A recent article published in the Journal of Cellular Physiology evaluated the impact of AR-12 on the expression of key host proteins involved in viral replication. The broad based antiviral activity exhibited by AR-12 is thought to be secondary to a unique mechanism of action which targets certain host cell processes that have been "hijacked" during viral replication. Investigation of AR-12 demonstrated that AR-12 suppresses expression of the GRP78 (BiP/HSPA5) chaperone, which is a key regulator of the UPR.[2] Further investigation demonstrated that AR-12 also impacts other key protein chaperones including HSP70 and HSP90[3] both of which play important roles in viral replication. GRP78, HSP70 and HSP90 are each known to have substantial effect on viral replication. [4,5,6]

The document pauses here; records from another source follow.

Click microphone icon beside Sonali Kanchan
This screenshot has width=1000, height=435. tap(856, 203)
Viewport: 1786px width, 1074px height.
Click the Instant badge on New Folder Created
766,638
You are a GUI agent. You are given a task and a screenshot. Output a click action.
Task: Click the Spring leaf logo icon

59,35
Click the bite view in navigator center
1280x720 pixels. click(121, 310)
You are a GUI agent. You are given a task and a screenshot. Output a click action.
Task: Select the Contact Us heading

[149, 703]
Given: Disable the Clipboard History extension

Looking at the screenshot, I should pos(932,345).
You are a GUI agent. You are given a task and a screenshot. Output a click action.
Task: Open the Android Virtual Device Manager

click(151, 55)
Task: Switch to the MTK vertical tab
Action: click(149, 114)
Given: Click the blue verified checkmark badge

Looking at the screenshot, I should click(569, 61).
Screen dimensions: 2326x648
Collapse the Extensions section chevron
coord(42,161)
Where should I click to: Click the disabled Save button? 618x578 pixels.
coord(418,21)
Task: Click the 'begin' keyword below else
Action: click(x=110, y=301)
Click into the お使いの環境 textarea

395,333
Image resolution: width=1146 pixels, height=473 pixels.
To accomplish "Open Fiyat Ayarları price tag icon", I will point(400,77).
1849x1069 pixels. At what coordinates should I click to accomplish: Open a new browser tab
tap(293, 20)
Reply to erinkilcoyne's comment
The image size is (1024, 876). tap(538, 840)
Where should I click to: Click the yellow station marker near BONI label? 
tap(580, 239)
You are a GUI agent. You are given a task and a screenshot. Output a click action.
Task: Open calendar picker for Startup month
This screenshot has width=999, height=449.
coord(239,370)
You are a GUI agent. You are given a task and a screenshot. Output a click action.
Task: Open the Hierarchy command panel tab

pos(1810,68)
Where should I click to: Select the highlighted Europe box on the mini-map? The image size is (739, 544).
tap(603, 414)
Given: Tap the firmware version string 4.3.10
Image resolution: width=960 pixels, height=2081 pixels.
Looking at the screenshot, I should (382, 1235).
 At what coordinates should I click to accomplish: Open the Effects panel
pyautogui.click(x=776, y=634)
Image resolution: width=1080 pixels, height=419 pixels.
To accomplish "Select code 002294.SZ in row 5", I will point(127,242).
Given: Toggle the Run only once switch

Dr. Zukiwski added, "Targeting the host mechanisms involved in viral replication may allow for broad spectrum antiviral activity. The known safety profile of AR-12 may allow for combination therapies to be used, which together may provide a mechanism to circumvent antiviral resistance mechanisms or prevent them from developing. We look forward to further investigating the activity of AR-12 in the infectious disease setting."